Top of DATA SUPPLIED

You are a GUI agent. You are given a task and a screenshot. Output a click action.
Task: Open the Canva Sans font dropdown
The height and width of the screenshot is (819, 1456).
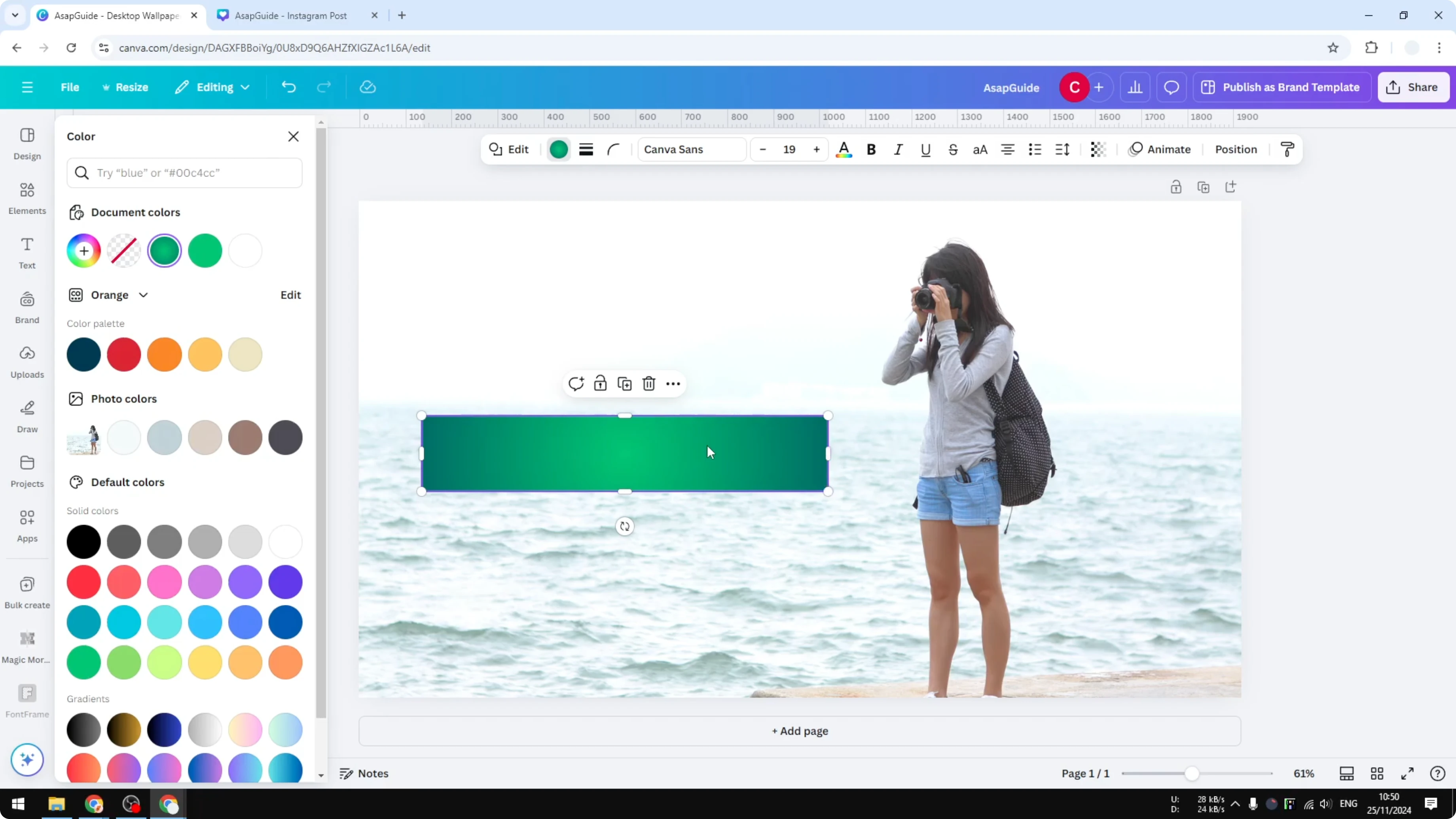691,149
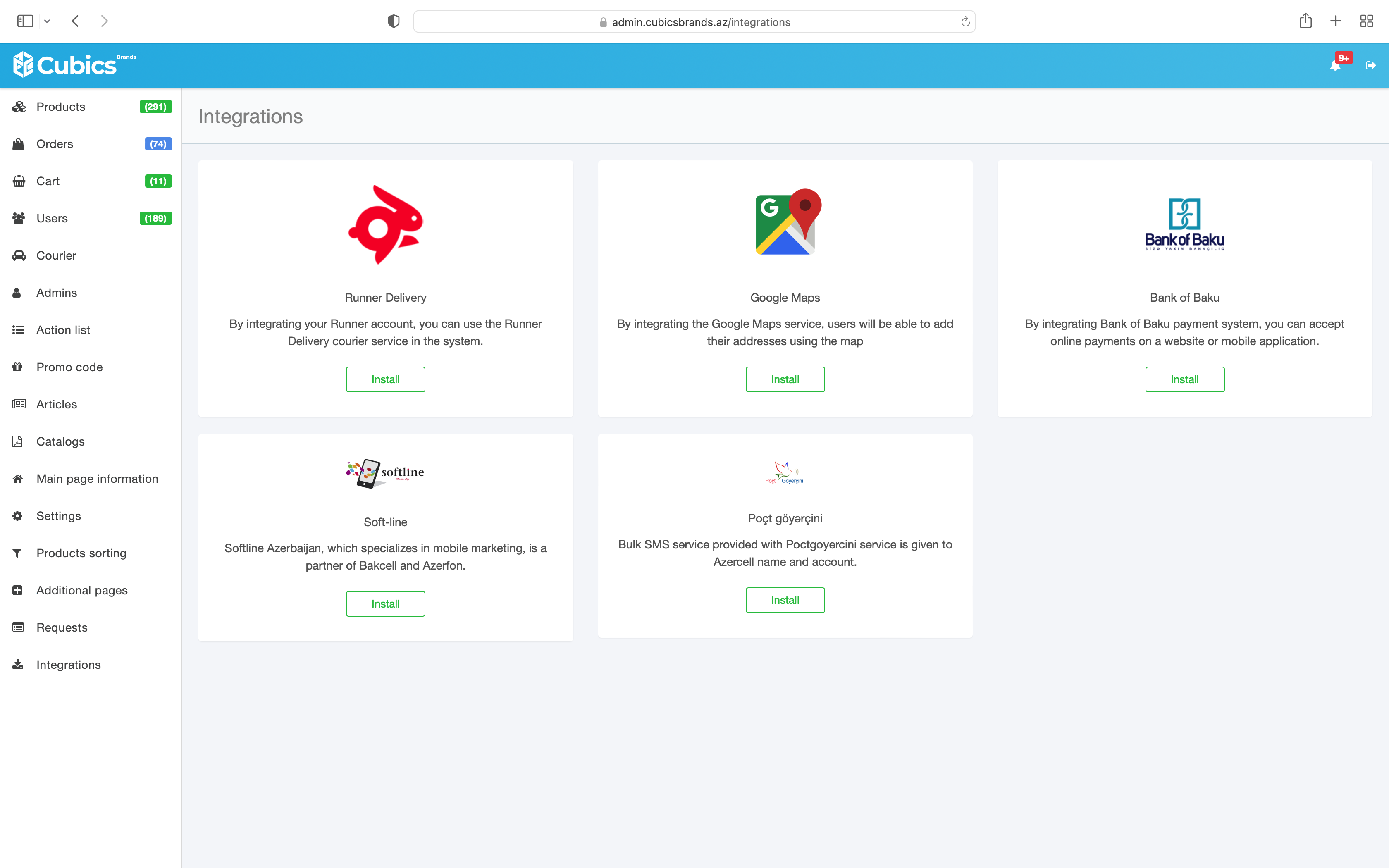Go to Promo code section

coord(69,367)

Bottom of DATA SUPPLIED

**TASK PROMPT**
Since the copy must exclude the pictures, transcribe only the text of the records, word for word.

**RESULT FOR THIS TASK**
You are a GUI agent. You are given a task and a screenshot. Output a click action.
Task: Open the Canva Sans font dropdown
The height and width of the screenshot is (819, 1456).
691,149
Go to Promo code section

coord(69,367)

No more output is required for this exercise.